━━ Provided passage ━━

But I guess if there's an evidence that 200 singular is better than
50, isn't that translated in stochastic world that 200+300 is perhaps
better enough than 50+90 so it's worth the effort?
On Wed, Apr 6, 2011 at 12:15 PM, Ted Dunning <ted.dunning@gmail.com> wrote:
>
>
> On Wed, Apr 6, 2011 at 11:47 AM, Dmitriy Lyubimov <dlieu.7@gmail.com> wrote:
>>
>> But with LSI (which is what i use it for) they recommend to get at
>> least about 200 'good' values i think I read it? Just to fit all
>> possible 'soft clusters' which would be approximate but a lot of them
>> sticking in different directions?
>
> That is exactly my point. They analyzed the performance with 50, 100 and
> 200 singular vectors, but not between
> 20 singular + 180 random vectors.
> The random vectors stick out in different directions. The issue is whether
> the data can really tell you what good directions are. I think not.
>>
>> Disclaimer: i havent' analyzed yet the decay on sv's of our data, it
>> would certainly show how soon reasonable is reasonable. I think I saw
>> one of presentations of the authors of that paper where they show a
>> formula to estimate when \sigma_{n}\over\sigma_{n+1} is small enough
>> to be comparable to noise. It was one of ideas i had how to advise on
>> actually useful number of singular values produced, postrun .
>
> The decay of singular values actually tells you very little. If you were to
> analyze purely random text with
> the same word frequencies, you would see similar decay of singular values.
> All that the singular values
> tell you is how many singular values/vectors that are required to replicate
> the *training* data to a particular
> level of fidelity. They say nothing about how well you will be able to
> replicate unseen data and that is
> the only important question.
>
>

━━━

» Task set
[1] In the thread on singular values, why does the reply hold that the decay of singular values tells you very little?
[2] Retype the part of the thread on singular values starting with "But I guess" and going on through "in different directions?".
You will not need the records for this work.

━━ Given entries ━━

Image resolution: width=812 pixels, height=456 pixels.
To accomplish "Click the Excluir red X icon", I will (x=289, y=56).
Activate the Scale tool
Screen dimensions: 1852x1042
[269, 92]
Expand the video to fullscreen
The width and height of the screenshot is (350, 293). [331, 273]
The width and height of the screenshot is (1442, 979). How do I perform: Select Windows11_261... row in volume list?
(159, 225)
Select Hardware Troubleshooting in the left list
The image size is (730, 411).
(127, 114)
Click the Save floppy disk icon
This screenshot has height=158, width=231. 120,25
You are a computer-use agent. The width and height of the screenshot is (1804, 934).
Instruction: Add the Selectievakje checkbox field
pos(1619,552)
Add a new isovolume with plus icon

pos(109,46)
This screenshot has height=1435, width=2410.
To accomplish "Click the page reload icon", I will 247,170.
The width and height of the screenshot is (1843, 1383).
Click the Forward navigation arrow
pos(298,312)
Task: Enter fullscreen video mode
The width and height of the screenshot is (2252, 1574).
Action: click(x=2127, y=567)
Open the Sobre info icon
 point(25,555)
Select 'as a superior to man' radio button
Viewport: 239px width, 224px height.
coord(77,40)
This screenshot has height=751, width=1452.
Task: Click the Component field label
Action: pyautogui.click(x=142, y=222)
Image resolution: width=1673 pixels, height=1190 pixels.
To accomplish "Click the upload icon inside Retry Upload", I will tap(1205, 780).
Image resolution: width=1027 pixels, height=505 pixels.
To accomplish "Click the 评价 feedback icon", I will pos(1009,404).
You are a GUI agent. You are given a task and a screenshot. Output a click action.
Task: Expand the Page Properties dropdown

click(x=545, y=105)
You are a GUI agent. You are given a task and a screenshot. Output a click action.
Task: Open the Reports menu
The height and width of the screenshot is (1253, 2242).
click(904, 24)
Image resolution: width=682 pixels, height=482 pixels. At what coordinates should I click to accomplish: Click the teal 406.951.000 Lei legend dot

━━━

» Results for each task
[1] Purely random text with the same word frequencies would show a similar decay of singular values. The singular values only show how many singular values or vectors are needed to replicate the training data to a given fidelity. They say nothing about how well unseen data can be replicated, and the reply calls that the only important question.

[2]
But I guess if there's an evidence that 200 singular is better than
50, isn't that translated in stochastic world that 200+300 is perhaps
better enough than 50+90 so it's worth the effort?
On Wed, Apr 6, 2011 at 12:15 PM, Ted Dunning <ted.dunning@gmail.com> wrote:
>
>
> On Wed, Apr 6, 2011 at 11:47 AM, Dmitriy Lyubimov <dlieu.7@gmail.com> wrote:
>>
>> But with LSI (which is what i use it for) they recommend to get at
>> least about 200 'good' values i think I read it? Just to fit all
>> possible 'soft clusters' which would be approximate but a lot of them
>> sticking in different directions?